Yorkshire’s unofficial capital and Jake’s birthplace, the city of York features heavily in this collection. Jake’s images take the viewer on a walking tour of York, through her medieval streets, over the River Ouse, and right up to the top of Britain’s largest gothic church, York Minster. Jake climbed the 275 steps to the Minster’s central tower several times to produce the series of paintings Views Across an Ancient City presented here, the red rooftops sprawling out towards the horizon abstracting in a way that recalls the grid-like compositions of Jake’s early influence Piet Mondrian and perhaps even the Roman mosaics made by the city’s founders. It is interesting to note that the artist’s current studio was once the site of the world’s largest textile factory an industry synonymous with York since the middle ages, further tying Jake’s life and work to the history of the city.
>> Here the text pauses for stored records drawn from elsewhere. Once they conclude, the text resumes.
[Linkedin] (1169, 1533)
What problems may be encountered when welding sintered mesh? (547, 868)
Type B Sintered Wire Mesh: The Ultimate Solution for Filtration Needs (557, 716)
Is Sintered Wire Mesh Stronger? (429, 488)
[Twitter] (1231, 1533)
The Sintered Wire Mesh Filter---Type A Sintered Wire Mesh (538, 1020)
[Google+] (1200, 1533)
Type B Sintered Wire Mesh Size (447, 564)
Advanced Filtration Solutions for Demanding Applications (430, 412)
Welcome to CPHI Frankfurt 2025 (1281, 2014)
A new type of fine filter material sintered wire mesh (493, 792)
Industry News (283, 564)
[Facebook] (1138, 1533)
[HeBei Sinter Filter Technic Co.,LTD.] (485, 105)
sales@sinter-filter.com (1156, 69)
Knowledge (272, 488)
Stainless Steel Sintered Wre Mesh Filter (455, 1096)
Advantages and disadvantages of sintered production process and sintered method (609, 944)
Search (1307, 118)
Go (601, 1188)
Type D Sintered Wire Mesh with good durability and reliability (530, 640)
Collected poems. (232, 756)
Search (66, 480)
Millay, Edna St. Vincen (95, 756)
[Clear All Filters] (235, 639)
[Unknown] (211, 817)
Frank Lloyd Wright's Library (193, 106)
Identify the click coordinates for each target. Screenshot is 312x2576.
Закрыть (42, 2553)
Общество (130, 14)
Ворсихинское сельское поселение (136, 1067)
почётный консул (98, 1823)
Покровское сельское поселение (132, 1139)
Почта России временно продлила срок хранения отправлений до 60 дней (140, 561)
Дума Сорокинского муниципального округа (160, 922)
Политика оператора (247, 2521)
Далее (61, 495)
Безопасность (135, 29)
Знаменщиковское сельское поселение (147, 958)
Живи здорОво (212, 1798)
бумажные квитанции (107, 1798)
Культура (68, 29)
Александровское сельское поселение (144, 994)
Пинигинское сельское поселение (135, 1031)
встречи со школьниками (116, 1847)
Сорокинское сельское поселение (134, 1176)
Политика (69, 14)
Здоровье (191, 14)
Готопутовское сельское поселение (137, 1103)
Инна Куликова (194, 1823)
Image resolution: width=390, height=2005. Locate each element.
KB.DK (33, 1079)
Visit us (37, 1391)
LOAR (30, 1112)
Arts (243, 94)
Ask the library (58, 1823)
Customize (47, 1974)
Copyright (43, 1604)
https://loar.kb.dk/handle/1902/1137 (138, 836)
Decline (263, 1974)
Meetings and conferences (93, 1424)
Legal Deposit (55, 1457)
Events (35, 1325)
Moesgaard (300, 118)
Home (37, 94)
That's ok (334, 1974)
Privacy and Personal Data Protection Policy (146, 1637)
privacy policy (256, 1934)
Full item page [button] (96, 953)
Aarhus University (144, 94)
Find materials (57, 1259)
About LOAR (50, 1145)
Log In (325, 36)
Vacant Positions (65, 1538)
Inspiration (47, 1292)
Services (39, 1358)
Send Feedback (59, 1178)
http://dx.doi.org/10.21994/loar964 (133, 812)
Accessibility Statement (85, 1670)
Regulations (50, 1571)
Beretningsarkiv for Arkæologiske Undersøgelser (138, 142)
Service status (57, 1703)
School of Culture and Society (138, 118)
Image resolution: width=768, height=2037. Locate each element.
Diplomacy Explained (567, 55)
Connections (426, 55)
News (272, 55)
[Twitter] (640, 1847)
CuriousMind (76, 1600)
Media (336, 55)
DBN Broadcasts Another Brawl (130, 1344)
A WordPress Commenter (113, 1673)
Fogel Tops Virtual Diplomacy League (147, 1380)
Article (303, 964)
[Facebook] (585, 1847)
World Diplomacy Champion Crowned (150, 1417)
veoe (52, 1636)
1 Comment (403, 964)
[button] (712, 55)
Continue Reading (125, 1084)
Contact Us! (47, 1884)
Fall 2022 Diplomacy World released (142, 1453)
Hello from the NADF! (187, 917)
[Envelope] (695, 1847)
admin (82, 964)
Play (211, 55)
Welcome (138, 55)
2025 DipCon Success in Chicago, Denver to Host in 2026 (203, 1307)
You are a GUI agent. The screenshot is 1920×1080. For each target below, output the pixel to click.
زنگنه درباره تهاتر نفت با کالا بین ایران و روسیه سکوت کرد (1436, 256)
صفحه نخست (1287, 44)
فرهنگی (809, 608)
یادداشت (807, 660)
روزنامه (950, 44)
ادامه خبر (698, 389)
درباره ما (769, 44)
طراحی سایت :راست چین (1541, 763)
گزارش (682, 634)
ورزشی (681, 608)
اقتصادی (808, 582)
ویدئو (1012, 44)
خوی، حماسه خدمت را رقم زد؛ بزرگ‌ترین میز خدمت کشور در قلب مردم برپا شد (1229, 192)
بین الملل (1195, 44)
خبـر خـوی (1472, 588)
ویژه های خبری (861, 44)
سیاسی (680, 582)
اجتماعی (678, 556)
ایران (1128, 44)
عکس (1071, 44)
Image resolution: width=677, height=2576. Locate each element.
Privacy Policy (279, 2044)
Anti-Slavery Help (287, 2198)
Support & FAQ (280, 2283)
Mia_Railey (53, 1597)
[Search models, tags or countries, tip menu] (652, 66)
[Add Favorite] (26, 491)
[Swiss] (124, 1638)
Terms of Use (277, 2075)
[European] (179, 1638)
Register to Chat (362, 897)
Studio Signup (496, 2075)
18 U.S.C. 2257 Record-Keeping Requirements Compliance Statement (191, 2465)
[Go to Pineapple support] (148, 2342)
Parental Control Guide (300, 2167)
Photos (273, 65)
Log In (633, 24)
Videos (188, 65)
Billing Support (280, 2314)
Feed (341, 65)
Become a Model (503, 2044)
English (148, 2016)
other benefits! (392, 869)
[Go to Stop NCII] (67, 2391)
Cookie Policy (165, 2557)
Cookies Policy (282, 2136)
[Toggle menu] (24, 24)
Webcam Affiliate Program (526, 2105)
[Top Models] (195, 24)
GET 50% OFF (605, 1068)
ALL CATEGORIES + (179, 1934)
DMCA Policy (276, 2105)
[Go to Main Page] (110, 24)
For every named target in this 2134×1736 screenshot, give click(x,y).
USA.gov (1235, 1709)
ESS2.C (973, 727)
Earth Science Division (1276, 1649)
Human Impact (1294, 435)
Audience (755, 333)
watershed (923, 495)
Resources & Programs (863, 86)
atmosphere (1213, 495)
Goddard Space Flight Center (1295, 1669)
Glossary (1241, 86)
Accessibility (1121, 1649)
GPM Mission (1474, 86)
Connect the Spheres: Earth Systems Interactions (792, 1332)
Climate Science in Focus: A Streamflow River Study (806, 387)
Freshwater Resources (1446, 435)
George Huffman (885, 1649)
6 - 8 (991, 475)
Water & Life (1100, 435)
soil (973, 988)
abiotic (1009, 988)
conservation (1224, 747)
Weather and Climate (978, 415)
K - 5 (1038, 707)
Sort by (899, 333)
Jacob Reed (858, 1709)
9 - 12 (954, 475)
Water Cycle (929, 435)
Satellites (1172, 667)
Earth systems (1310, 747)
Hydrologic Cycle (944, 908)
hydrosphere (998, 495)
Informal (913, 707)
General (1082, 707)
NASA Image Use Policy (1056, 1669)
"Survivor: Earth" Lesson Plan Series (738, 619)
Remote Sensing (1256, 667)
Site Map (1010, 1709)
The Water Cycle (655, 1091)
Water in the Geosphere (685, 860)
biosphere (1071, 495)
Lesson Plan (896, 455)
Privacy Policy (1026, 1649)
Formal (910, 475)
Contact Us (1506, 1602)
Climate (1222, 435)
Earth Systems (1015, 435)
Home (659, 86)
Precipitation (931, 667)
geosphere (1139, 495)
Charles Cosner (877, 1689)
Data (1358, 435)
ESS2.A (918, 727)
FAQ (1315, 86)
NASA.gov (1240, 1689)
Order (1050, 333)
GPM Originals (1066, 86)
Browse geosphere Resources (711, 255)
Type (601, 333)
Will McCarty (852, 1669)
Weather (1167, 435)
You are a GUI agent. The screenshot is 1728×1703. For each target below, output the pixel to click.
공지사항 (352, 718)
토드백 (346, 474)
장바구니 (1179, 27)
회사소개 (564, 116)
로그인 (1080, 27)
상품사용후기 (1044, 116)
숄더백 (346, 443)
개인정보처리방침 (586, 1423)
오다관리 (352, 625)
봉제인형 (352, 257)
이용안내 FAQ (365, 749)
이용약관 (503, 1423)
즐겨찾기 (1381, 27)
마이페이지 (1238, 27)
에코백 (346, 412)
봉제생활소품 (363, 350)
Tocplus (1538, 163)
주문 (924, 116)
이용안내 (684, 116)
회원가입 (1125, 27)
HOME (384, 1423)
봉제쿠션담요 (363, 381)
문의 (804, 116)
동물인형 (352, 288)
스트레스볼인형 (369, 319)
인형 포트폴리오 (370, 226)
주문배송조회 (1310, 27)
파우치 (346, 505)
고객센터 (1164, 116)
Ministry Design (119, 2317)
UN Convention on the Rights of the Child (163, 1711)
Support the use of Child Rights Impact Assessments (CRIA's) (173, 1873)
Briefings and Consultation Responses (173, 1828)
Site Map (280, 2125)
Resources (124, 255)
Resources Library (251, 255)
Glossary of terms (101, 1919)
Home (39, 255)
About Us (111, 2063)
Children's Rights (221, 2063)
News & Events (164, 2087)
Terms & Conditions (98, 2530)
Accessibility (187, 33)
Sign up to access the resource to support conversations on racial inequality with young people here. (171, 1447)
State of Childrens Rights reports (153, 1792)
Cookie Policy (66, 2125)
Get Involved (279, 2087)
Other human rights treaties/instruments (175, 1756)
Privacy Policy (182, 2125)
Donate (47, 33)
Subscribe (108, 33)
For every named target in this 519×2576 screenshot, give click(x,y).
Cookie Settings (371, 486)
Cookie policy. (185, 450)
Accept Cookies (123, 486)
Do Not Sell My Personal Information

Despite these connections, Jake is far from a parochial artist, aiming to produce a vision of the north that is both elegant and eloquent. His studies of Pieter Bruegel the Elder, and the affinity he feels towards the twentieth century painter Constant Permeke, show an artist determined to place himself in the broader context of northern European painting, absorbing and developing their use of golden light and earthy realism. Before his studies at the Royal Academy of Arts in the mid to late ’70s, Jake was tutored by Mike Knowles, himself a student of Frank Auerbach at the Slade. Auerbach’s work, along with that of Leon Kossoff, has likewise been assimilated into Jake’s technique, particularly in his use of thick impasto.
Jake talks about an “inevitability” in his work, as if, over time, the correct balance of form, texture and compositional structure will eventually emerge, the layers of paint worked on over and over again until the piece reaches its inherent conclusion. Jake Attree’s exhibition shows an artist with a sense of time, history and place that is linked intrinsically with his birthplace, and yet, aspires to connect universally. We hope you agree that his hard graft has paid off.”